A Field of Dreams That Used to Be

Last night, on a whim perhaps, i turned on the movie “Field of Dreams.”

i don’t know why. If a baseball game or some favorite of Maureen’s are not on, i ask her if there is something she wants to which she demurs. i read or write something while she usually watches something on her laptop. It’s not necessarily a chick-flick, but it is some sophisticated something. This works well for us until she puts the cat to bed and retires to the bedroom. i often walk barefoot across the grass to my area in the back corner with my music.

As i often do, i play Antonin Dvořák’s 9th Symphony, the New World. i often just lean back in my chair, look up at the sky, and breath deeply, appreciating the good of our world. Tonight, i decided i wanted to tell of my experience watching “Field of Dreams.”

Entries drawn from a collection:
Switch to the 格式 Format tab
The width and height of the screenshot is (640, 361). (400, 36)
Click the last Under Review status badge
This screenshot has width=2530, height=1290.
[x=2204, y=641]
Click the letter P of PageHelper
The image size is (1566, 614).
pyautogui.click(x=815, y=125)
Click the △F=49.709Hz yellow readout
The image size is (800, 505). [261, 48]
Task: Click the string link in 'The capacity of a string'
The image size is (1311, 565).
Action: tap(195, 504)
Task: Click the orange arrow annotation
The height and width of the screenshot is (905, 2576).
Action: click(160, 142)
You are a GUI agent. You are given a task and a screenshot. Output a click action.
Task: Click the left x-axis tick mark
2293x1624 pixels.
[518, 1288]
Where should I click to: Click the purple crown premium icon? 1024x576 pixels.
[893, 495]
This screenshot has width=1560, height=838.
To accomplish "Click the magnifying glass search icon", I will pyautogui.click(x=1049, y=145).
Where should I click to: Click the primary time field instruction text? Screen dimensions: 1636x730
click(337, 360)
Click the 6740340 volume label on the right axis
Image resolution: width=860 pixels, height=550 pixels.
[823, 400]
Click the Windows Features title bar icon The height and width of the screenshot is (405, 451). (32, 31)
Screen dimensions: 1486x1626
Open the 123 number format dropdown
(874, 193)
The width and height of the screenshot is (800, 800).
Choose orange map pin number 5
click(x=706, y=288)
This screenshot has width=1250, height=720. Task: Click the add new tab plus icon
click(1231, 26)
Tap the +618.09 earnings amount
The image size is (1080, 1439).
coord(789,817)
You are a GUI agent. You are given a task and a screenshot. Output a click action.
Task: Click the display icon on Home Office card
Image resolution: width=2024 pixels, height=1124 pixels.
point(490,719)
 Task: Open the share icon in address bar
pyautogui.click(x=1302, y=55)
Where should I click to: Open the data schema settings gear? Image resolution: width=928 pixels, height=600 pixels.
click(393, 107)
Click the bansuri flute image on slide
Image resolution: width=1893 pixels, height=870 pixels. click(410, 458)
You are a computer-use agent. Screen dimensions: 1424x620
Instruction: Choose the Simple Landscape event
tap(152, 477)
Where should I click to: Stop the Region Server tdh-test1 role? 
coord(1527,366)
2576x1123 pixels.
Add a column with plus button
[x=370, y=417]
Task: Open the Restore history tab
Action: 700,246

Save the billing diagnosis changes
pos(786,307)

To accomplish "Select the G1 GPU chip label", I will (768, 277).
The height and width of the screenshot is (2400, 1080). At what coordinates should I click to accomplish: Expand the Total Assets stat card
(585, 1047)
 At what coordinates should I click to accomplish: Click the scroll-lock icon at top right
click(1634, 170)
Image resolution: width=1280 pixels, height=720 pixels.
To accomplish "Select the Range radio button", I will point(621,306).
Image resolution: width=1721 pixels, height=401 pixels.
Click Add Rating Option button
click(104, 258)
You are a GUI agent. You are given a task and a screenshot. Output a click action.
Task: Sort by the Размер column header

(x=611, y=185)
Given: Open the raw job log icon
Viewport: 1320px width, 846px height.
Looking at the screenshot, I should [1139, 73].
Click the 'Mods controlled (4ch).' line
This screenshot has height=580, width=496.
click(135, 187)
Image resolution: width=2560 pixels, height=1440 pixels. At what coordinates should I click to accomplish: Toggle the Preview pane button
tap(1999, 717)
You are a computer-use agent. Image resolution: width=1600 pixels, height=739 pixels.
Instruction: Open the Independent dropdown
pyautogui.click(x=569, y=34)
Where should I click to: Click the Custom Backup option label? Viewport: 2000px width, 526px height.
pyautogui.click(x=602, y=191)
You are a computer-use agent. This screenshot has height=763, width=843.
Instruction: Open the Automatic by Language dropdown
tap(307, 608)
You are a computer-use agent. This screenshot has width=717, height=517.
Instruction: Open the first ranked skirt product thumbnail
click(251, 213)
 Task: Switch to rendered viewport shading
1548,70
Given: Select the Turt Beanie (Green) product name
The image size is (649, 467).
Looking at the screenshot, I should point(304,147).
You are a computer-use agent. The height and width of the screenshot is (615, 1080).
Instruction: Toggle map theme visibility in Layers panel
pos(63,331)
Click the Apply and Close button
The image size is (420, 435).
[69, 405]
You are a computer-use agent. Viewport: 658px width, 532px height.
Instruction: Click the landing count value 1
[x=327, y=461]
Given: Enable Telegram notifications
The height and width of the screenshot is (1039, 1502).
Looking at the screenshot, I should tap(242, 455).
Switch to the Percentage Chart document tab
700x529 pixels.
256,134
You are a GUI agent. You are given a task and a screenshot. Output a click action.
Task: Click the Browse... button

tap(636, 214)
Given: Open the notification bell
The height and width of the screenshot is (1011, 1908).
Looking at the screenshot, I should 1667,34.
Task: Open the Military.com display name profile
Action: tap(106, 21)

## TASK REQUIREMENTS
1. In the "Field of Dreams" essay, what reason does the writer give for turning on the movie? Answer in one to three sentences.
2. Answer these questions about the "Field of Dreams" essay, marking each answer with its letter:
(a) Which piece of music does the writer often play?
(b) What does Maureen usually watch things on?
(c) What does Maureen put to bed before she goes to the bedroom?
3. Write the next part of the "Field of Dreams" essay, starting after its final sentence.
The material has no connection to the essay.

## RESULTS FOR EACH TASK
1. The writer says it was perhaps on a whim. The writer also admits not knowing why.

2.
(a) Antonin Dvořák's 9th Symphony, the New World.
(b) Her laptop.
(c) The cat.

3.
Since the first time Lord knows how many years ago, i have cried at the ending scenes. What can i say? i am a romantic.

Tonight, tears welled up and ran down my cheeks about a half dozen times. The movie is a totally unrealistic and moving fantasy, beautiful, and it touches me, especially tonight.

i kept traveling back to baseball then, certainly not now. Back then, even with all of its problems, it was, at the bottom line, a game. At least, it was for me, a game i loved.

i played by myself in our backyard. Jimmy Jewell would often play catch with me and taught me how to throw a knuckle ball and curve, neither of which i mastered. Yet, i can still see him in his mechanic’s work clothes with his sleeves rolled up above his elbows against the backdrop of our one-car garage tossing the ball to me — i suspect that memory produces my tears in the final scenes of the movie.

Tonight, as the movie rolled on, i went back: riding my bike down West Main to the recess field at McClain School to play “Pony League” ball. i was nine. Little League began the next year. Each team wore the same color tee shirts, jeans and sneakers. i was designated the team catcher, primarily because i was the only one who didn’t refuse to play the position and wear “the tools of ignorance.” Hey, i didn’t like the Yankees, but i was a huge fan of Yogi Berra.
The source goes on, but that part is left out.